* TASK ITEM:
Locate the lines of the listing below that hold "will", then copy each of them.

BEGIN EXERCISE INPUT

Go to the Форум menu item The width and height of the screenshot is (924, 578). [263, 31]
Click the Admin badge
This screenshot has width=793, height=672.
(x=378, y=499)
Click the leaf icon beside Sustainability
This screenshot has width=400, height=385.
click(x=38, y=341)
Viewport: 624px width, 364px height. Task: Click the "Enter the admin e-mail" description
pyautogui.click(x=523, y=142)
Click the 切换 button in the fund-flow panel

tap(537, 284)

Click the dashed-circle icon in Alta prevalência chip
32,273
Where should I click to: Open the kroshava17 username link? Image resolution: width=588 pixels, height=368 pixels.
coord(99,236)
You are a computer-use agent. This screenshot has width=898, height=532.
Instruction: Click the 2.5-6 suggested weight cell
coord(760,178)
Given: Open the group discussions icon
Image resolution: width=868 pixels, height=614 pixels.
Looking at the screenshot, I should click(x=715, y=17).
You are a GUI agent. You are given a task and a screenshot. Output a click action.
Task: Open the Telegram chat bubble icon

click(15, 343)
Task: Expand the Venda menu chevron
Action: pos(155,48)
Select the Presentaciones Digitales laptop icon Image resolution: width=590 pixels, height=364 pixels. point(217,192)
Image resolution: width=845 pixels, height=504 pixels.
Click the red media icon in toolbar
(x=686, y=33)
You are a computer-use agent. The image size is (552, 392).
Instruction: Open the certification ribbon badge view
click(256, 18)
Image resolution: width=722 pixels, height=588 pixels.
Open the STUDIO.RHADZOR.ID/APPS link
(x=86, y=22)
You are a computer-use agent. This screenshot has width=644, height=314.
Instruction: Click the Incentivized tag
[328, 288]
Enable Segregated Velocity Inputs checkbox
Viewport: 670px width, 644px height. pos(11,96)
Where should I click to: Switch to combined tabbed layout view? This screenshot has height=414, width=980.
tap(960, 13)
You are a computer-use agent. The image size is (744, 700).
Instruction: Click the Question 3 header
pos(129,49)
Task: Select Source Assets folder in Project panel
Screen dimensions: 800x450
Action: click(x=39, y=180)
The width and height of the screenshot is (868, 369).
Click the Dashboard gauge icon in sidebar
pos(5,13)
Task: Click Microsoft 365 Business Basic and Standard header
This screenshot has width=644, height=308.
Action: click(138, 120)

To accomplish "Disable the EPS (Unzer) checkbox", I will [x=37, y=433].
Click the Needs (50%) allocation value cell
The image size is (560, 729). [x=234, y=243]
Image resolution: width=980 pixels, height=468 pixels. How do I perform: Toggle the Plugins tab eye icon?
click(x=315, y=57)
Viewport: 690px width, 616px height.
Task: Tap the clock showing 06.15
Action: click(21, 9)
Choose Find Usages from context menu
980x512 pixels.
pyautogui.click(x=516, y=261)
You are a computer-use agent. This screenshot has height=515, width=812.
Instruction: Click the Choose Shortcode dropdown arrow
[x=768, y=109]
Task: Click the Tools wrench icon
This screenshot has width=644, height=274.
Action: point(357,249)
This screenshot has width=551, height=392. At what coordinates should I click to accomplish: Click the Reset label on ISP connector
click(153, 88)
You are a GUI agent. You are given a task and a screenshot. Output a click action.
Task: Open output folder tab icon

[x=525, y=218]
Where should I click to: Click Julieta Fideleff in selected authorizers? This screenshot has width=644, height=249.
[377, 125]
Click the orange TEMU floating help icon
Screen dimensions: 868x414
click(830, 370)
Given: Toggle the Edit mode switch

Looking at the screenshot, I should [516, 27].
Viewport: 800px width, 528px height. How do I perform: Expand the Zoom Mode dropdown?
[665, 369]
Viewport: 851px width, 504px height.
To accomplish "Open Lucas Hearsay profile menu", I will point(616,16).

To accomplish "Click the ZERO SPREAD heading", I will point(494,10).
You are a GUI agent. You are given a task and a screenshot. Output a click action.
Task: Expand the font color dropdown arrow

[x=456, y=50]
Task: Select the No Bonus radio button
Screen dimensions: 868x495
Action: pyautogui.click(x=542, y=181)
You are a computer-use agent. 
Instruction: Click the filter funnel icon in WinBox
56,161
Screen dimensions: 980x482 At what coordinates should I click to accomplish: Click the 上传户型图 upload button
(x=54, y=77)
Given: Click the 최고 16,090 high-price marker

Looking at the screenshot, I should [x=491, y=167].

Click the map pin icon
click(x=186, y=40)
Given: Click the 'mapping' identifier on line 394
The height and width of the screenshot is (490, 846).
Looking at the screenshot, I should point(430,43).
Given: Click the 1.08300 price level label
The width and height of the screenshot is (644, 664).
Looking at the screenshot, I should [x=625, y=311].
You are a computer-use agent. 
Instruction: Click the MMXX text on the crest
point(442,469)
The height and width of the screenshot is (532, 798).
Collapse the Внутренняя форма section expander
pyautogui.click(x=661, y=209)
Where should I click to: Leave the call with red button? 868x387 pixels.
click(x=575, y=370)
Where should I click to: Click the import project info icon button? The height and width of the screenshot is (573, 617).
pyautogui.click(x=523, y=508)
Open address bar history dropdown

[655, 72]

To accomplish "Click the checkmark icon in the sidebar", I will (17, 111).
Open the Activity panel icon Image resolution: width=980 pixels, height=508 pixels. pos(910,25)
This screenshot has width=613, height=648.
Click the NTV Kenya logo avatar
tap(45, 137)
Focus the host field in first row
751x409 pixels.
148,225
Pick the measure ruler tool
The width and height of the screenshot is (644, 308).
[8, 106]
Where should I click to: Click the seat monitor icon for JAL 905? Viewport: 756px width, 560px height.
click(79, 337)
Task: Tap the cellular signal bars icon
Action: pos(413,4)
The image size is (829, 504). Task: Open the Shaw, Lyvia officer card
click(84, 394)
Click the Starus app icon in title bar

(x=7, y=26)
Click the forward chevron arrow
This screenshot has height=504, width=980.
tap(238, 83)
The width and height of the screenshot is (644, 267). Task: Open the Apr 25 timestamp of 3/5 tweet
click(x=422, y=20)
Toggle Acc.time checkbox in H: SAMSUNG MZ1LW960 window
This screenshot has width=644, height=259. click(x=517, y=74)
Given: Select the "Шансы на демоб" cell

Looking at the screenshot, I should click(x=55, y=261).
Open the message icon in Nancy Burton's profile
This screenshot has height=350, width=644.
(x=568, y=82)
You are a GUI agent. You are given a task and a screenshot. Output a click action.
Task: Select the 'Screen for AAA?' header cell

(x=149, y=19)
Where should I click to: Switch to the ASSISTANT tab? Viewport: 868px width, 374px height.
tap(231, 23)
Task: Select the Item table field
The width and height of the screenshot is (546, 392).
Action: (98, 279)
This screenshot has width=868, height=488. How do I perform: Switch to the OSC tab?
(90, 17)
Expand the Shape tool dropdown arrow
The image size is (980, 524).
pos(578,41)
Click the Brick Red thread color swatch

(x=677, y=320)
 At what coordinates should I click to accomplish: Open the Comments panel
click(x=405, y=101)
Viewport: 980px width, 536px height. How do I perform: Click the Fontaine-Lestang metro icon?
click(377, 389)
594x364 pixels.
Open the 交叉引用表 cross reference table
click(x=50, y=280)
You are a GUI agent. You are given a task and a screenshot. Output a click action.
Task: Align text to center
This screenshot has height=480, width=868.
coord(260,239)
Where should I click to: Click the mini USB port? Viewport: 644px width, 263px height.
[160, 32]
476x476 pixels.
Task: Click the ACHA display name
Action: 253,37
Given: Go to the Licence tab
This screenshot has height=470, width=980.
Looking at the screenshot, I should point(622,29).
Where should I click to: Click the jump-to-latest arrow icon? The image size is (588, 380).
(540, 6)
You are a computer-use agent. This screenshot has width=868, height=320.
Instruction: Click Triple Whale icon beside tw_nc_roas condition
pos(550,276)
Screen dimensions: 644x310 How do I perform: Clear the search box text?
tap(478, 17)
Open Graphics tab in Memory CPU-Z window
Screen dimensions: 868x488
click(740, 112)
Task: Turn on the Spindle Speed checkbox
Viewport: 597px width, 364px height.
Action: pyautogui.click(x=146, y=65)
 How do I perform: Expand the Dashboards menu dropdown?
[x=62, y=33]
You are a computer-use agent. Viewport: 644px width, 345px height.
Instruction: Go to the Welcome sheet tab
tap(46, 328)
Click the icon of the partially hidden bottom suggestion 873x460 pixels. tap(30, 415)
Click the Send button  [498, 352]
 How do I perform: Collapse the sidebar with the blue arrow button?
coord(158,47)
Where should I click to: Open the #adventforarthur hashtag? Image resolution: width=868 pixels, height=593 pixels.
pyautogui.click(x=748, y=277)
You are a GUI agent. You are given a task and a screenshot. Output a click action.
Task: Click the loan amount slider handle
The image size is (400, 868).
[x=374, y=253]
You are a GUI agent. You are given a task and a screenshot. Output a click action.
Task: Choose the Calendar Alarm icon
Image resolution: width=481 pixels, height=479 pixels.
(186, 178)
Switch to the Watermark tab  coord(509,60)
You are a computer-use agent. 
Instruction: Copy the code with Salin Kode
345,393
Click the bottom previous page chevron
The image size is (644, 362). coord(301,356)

END EXERCISE INPUT

* RESPONSE BOX:
To accomplish "Disable the EPS (Unzer) checkbox", I will [x=37, y=433].
To accomplish "Open Lucas Hearsay profile menu", I will point(616,16).
To accomplish "Click the ZERO SPREAD heading", I will point(494,10).
To accomplish "Click the checkmark icon in the sidebar", I will (17, 111).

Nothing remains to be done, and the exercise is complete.